Foods such as grilled chicken, kale, oatmeal, and walnuts are also great choices to keep your body running at peak performance.
3. Set Realistic Goals
One of the best pieces of advice I can give you is to set realistic goals. If you are jumping from a 5k to a marathon, remember that Rome wasn’t built in a day. You may have the heart and drive to make it to the finish line, but your body has limits.
The key to success is identifying places where you need to improve and building a training schedule around those shortcomings.
If you become winded after one mile, adding heart-pumping cardio routines into your weekly training schedule is the best way to improve. If your calves are tight balls of fire after a run, grab a jump rope and get moving.
4. Know when to take a break
Sometimes, dipping endurance happens because you aren’t training hard enough. Other times, it’s because you are training too hard and you aren’t giving your body enough time to recover.
Muscle soreness is great it means that you are challenging your muscles and training them to grow back stronger. If you don’t give your muscles time to repair all of those tiny micro-tears, you aren’t allowing enough time for your body to heal.
Overtraining causes more than just stalled muscle growth and strength, it also impacts your energy levels and endurance. If you find that it’s becoming harder and harder to move through even a simple workout, it may be time to take a break.
It’s so incredibly important to listen to your body and train smarter, not harder.
How Long Will It Take to Notice A Difference?
Progress won’t happen overnight, but after a few weeks of continued training, you should start to notice a difference.
As long as you keep your training new and engaging, get enough sleep, eat the right foods, and maintain a positive attitude, you should start to notice that your daily runs will become a little bit easier.
Plus, by incorporating speedy circuit training and plyometrics, you may even notice that your laps times become faster as well!

Records provided:
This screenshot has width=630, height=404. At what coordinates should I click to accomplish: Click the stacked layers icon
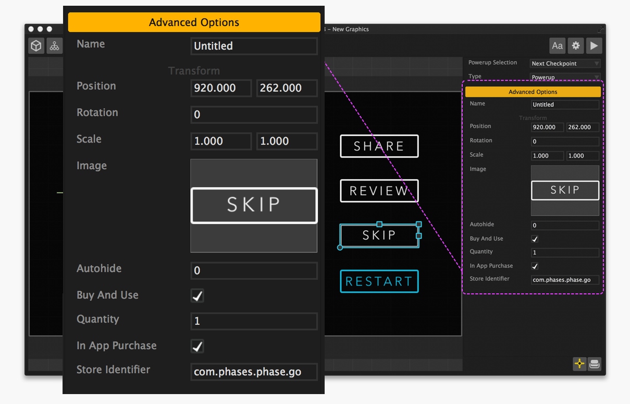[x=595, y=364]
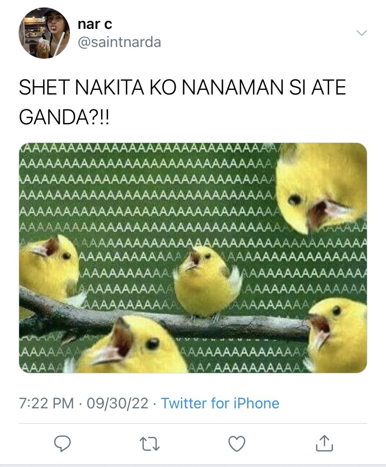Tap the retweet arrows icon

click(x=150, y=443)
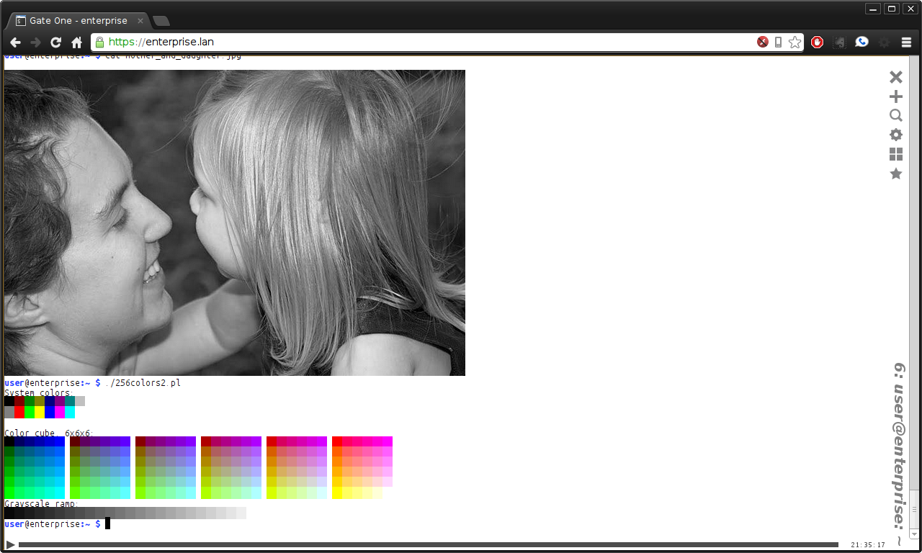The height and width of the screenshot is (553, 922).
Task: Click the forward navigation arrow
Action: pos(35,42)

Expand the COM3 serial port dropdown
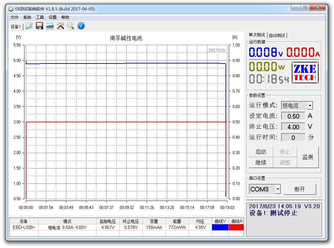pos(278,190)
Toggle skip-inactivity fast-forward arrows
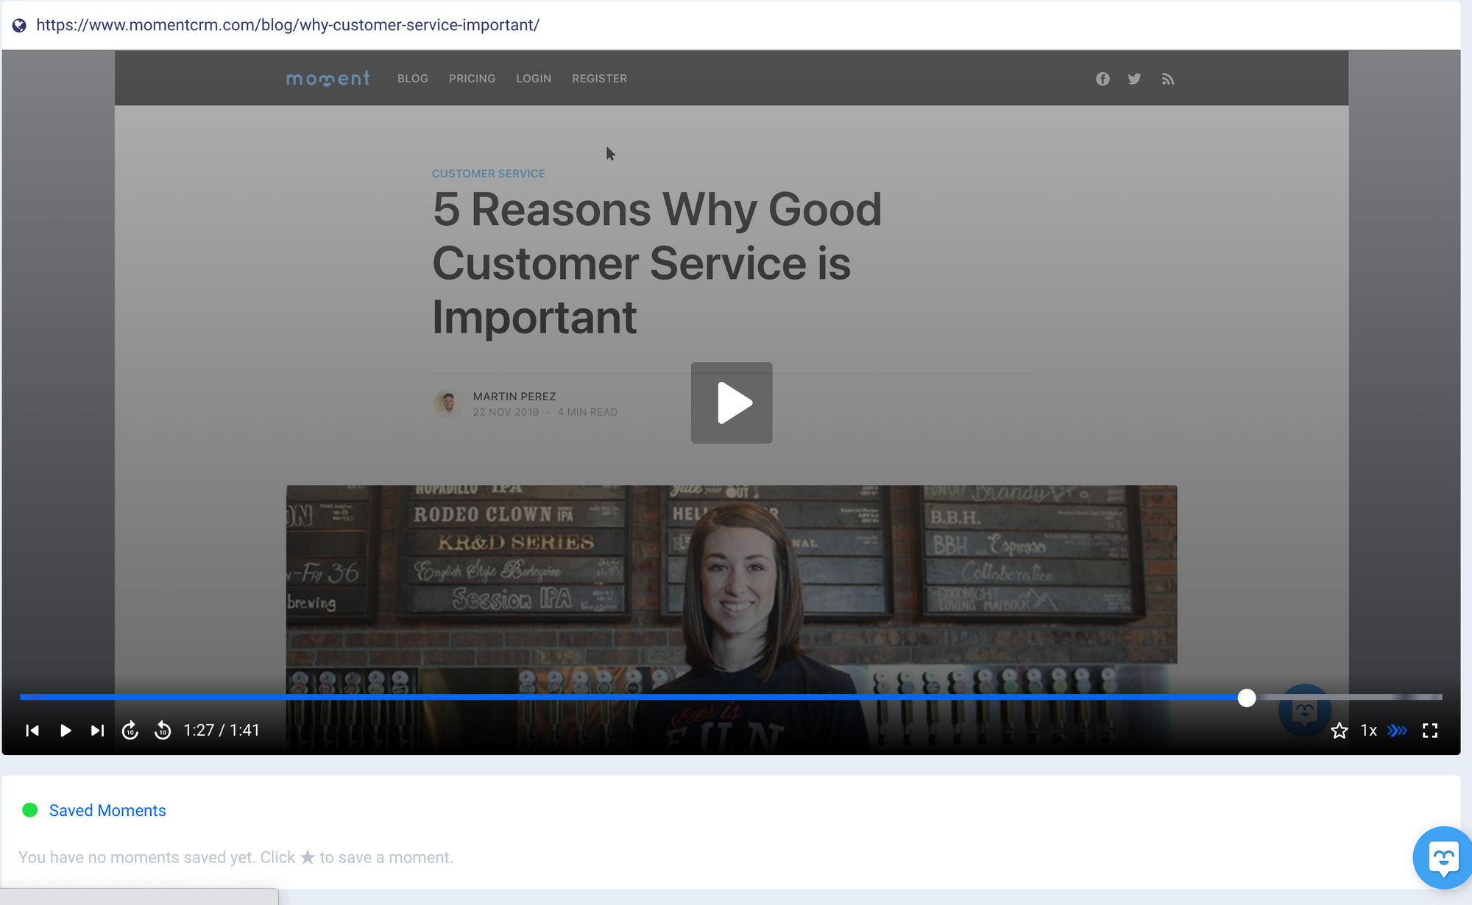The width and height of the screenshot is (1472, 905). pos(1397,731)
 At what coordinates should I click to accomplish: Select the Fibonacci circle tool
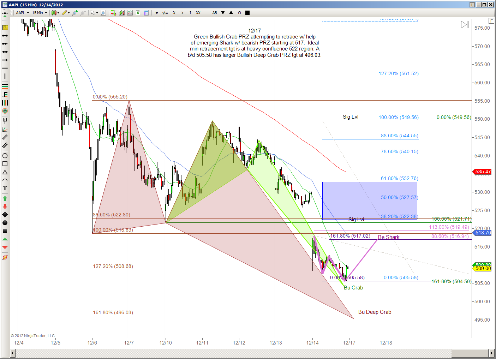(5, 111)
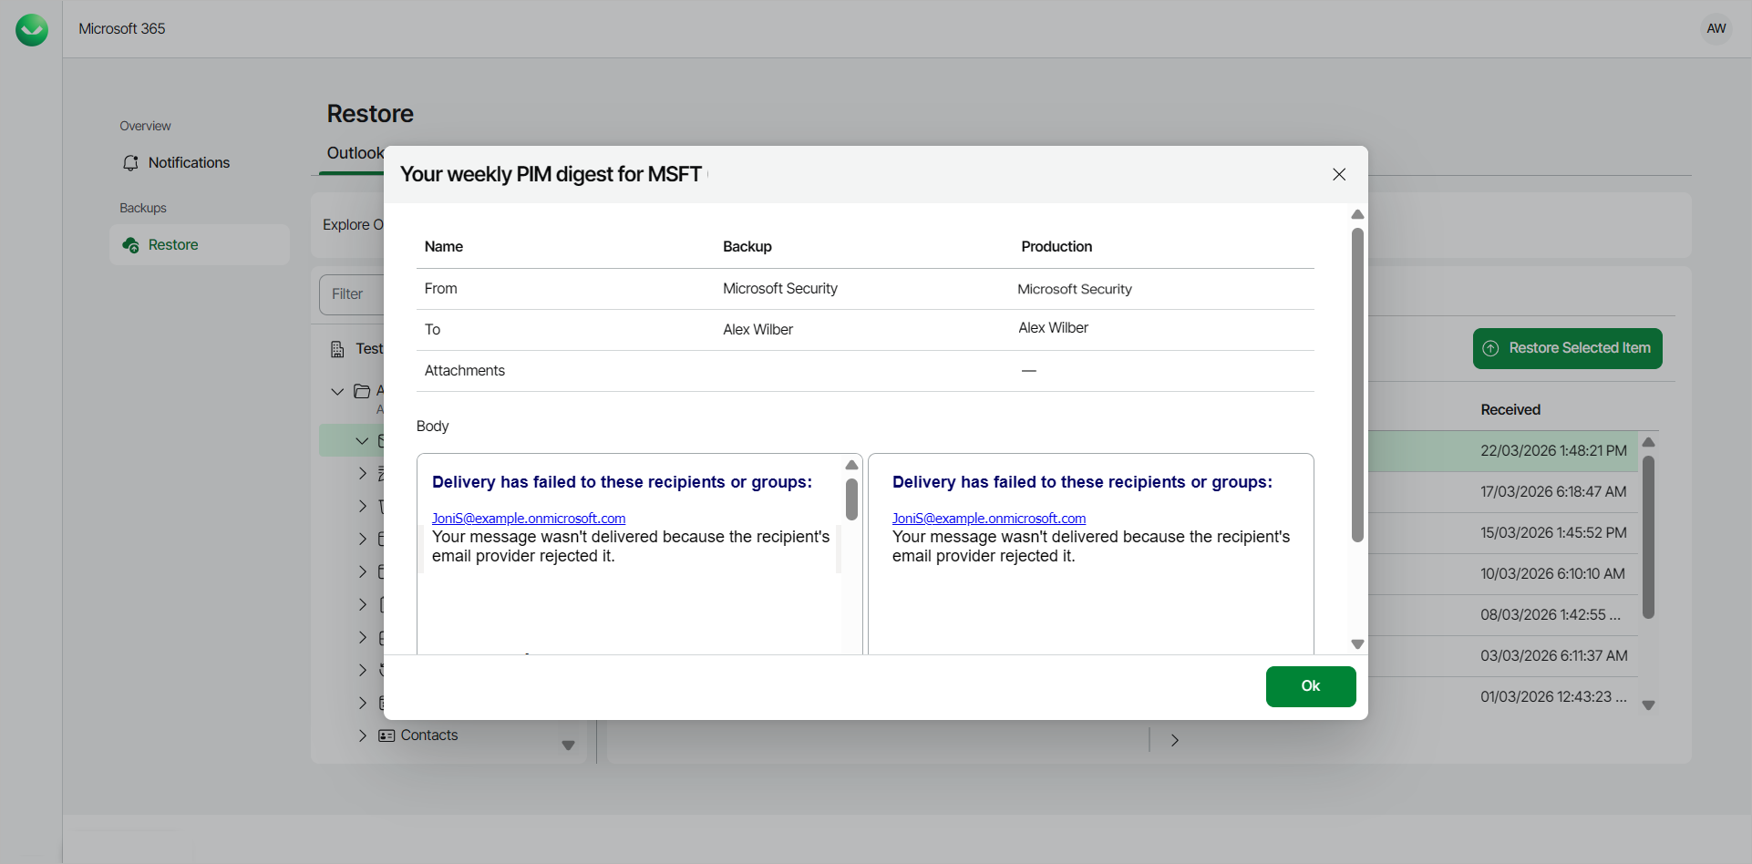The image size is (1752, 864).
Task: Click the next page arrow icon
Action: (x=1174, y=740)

* * *

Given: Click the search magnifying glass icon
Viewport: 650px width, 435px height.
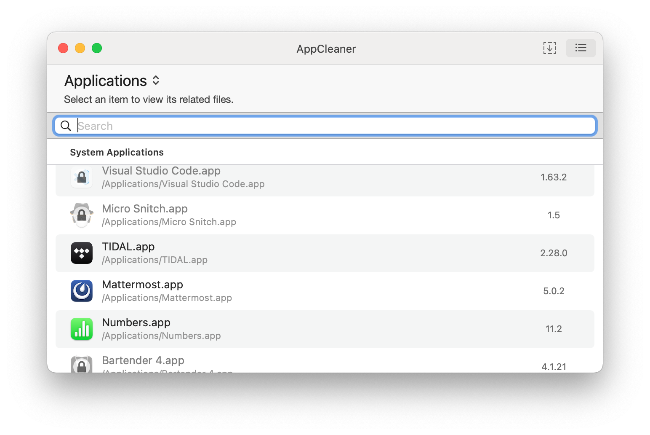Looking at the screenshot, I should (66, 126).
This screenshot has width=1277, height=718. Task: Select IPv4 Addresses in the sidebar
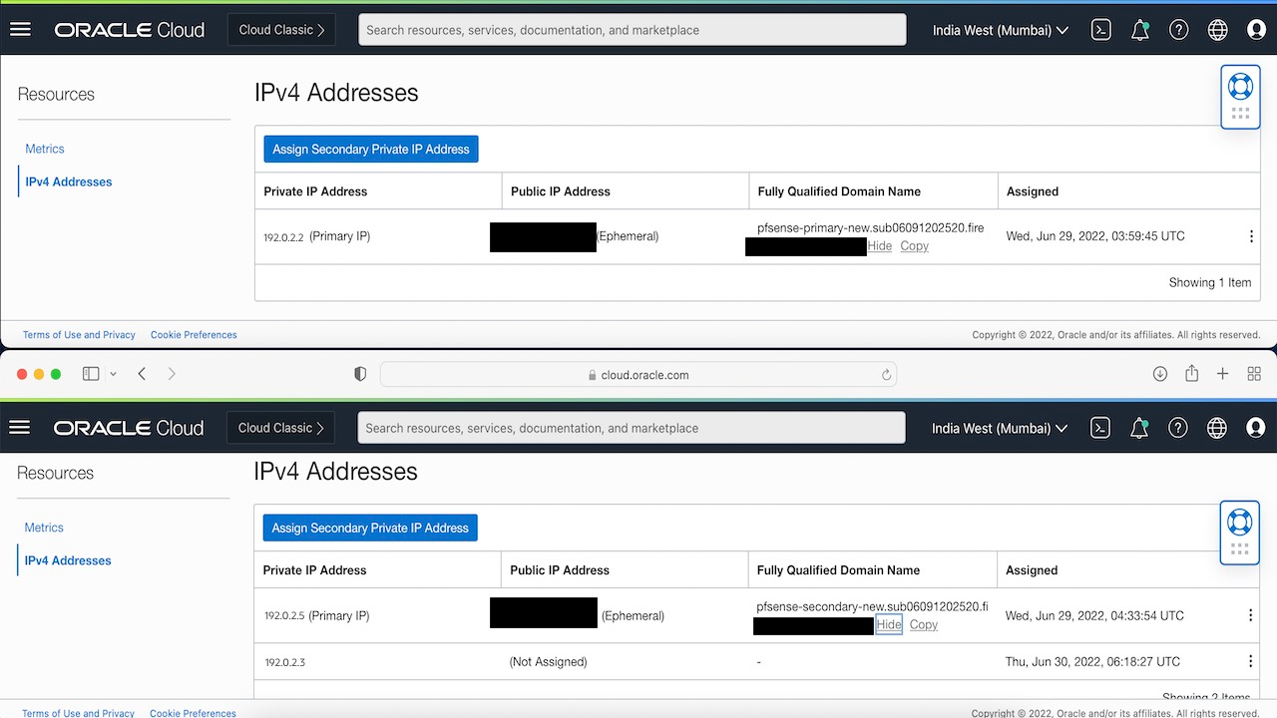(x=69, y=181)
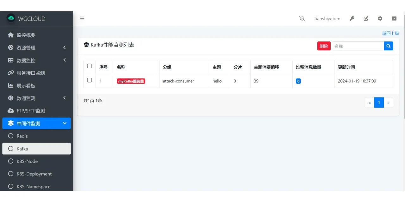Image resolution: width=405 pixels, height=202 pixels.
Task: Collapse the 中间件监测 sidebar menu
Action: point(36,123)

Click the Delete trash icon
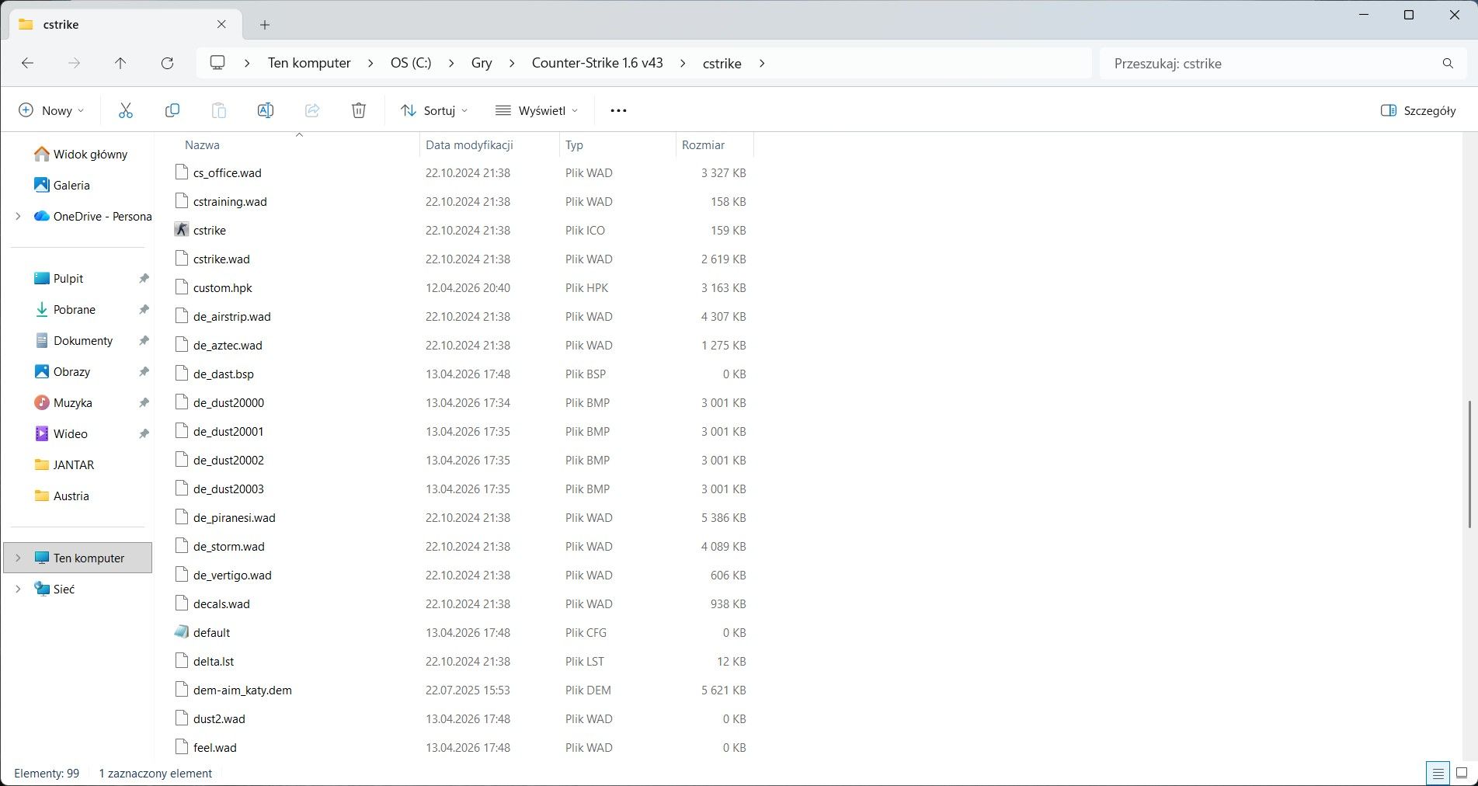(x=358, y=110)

--

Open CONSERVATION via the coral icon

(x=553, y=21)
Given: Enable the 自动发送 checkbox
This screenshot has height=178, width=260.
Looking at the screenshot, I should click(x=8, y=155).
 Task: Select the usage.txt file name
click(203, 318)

Request 1: List the foods that the running advice names as great choices for keeping the body at peak performance.
Request 2: According to the running advice, what does overtraining impact besides muscle growth and strength?
Request 3: Reproduce the running advice between "Overtraining causes more" and "notice a difference.", inclusive, switching "endurance" for "stamina".
None of the data is needed for this work.

Full solution 1: grilled chicken, kale, oatmeal, walnuts

Full solution 2: It impacts energy levels and endurance.

Full solution 3:
Overtraining causes more than just stalled muscle growth and strength, it also impacts your energy levels and stamina. If you find that it’s becoming harder and harder to move through even a simple workout, it may be time to take a break.
It’s so incredibly important to listen to your body and train smarter, not harder.
How Long Will It Take to Notice A Difference?
Progress won’t happen overnight, but after a few weeks of continued training, you should start to notice a difference.